▸ TASK BRIEF
Among the entries below, find each line with "screenshot" and show it.
-------- LISTED ENTRIES
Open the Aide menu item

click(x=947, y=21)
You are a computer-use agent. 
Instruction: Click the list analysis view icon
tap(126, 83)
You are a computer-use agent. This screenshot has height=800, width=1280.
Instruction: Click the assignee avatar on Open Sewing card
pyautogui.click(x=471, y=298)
----------------
-------- LISTED ENTRIES
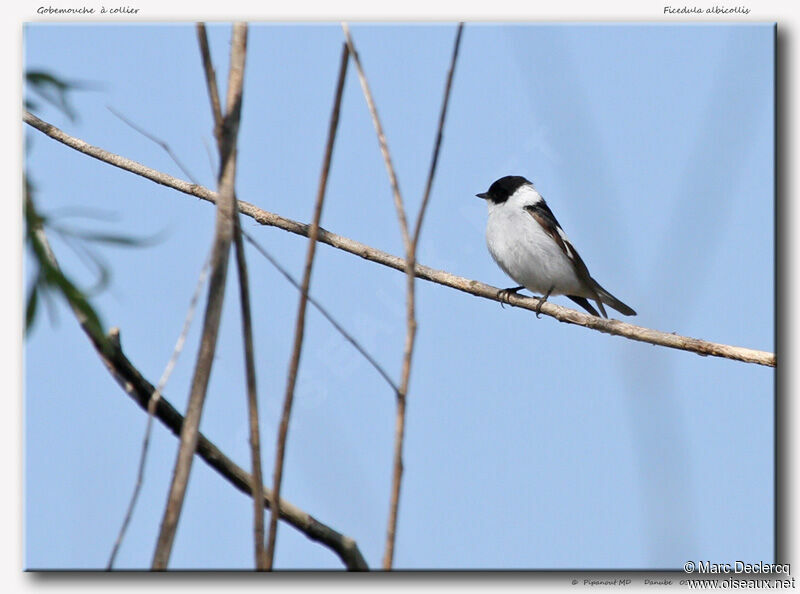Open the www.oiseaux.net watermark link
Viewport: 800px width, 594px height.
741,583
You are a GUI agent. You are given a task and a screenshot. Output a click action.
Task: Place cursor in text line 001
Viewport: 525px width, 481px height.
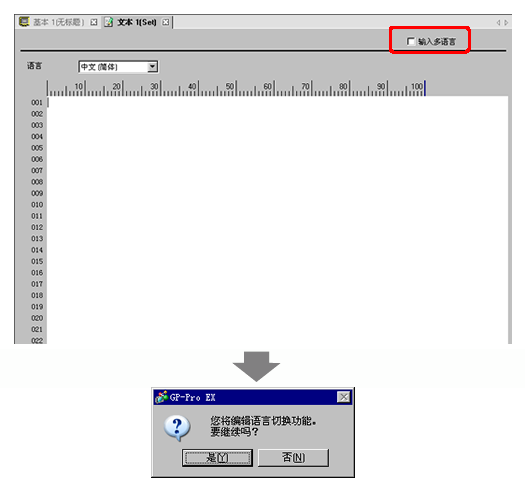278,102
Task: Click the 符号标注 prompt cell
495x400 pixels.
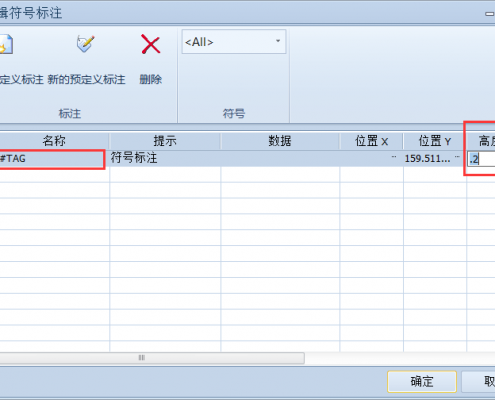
----------------
▸ RESPONSE TO THIS TASK
You are a computer-use agent. This screenshot has height=800, width=1280.
You are a GUI agent. You are given a task and a screenshot. Output a click action.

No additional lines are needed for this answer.